(Beginning of Task material)

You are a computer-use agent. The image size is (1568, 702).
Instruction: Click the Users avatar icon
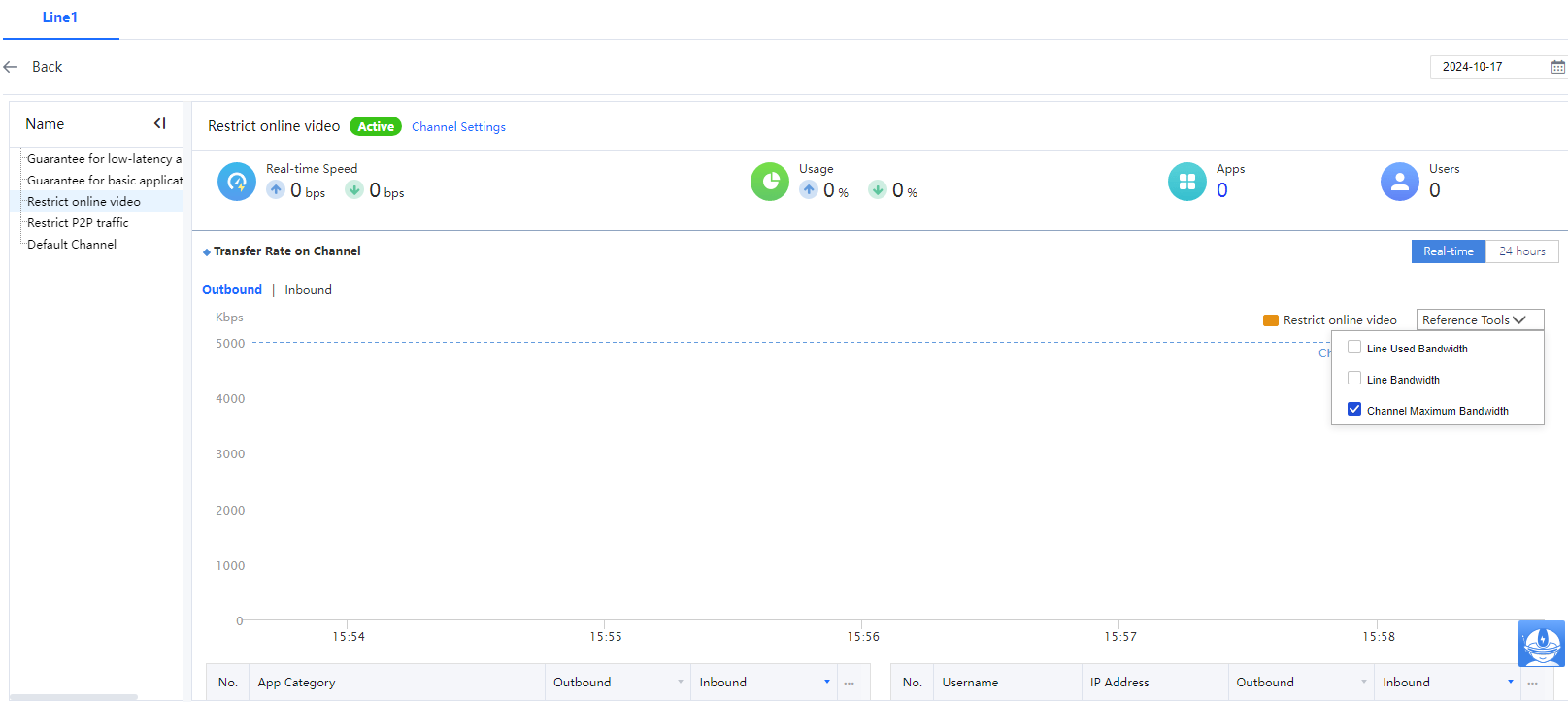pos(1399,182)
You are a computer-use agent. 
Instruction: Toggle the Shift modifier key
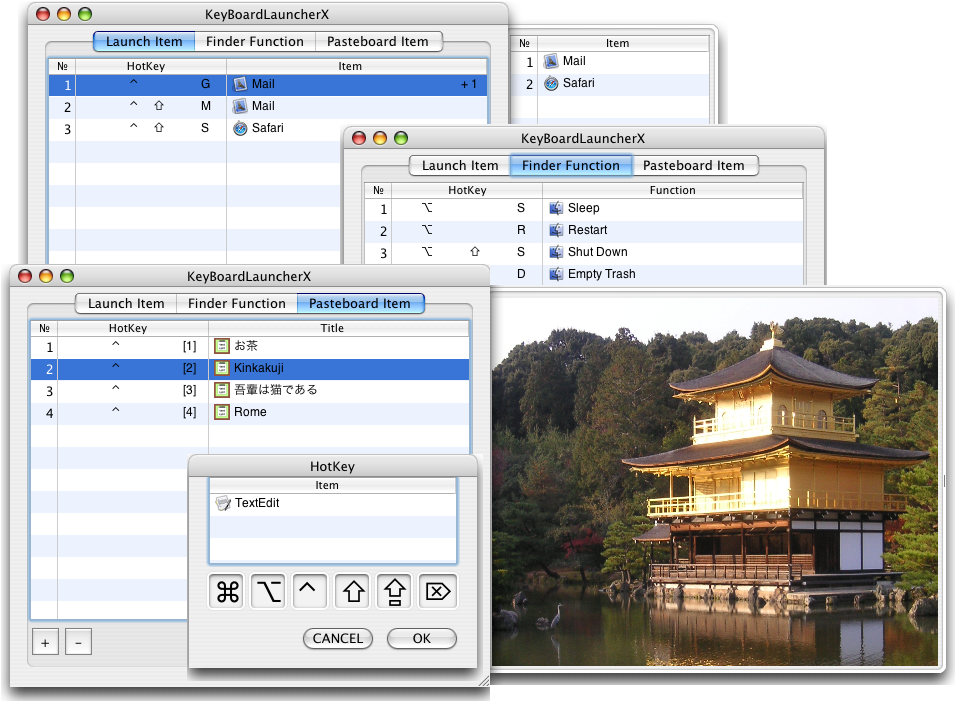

(End of Task material)
(Beginning of Task material)

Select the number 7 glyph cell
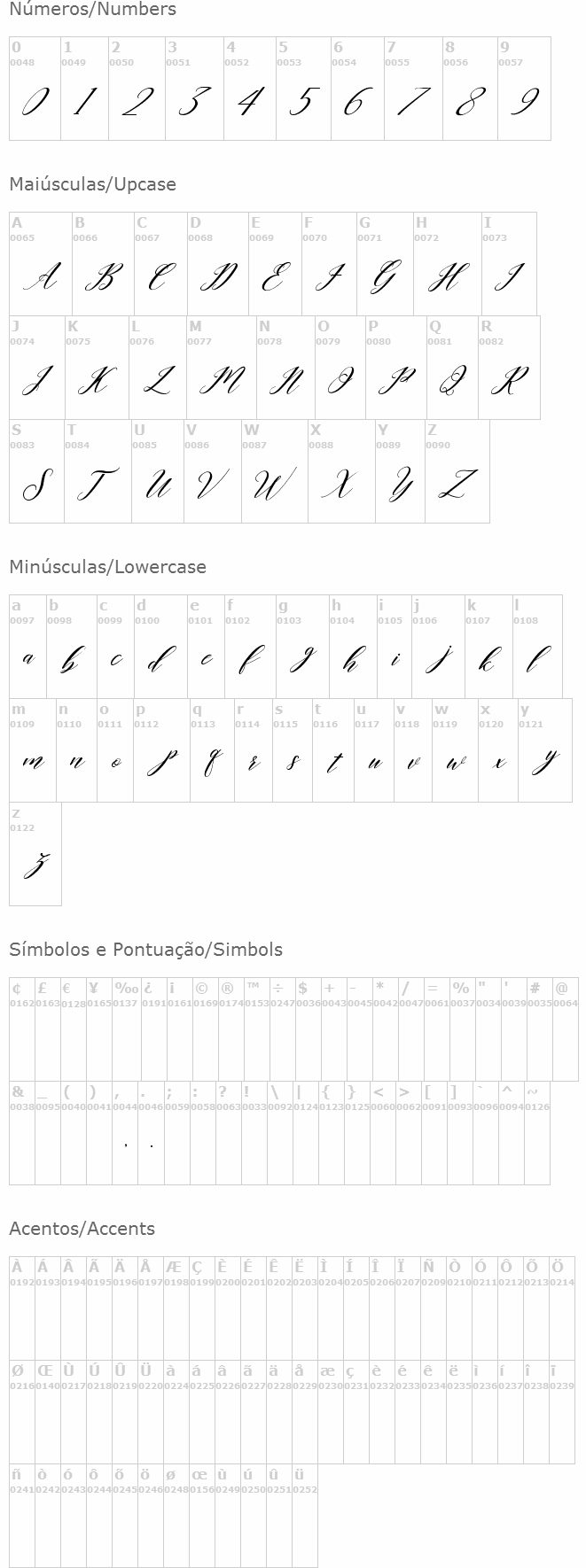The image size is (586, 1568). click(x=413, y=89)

(End of Task material)

## Task brief:
I would like the exact lines from the data above, starting with the one that holds "You are a computer-use agent. The" and going on through the one that holds "Instruction: Toggle the Shift modifier key", without the pictures.

## Written response:
You are a computer-use agent. The image size is (1568, 702).
Instruction: Click the Users avatar icon
pos(1399,182)
You are a computer-use agent. 
Instruction: Toggle the Shift modifier key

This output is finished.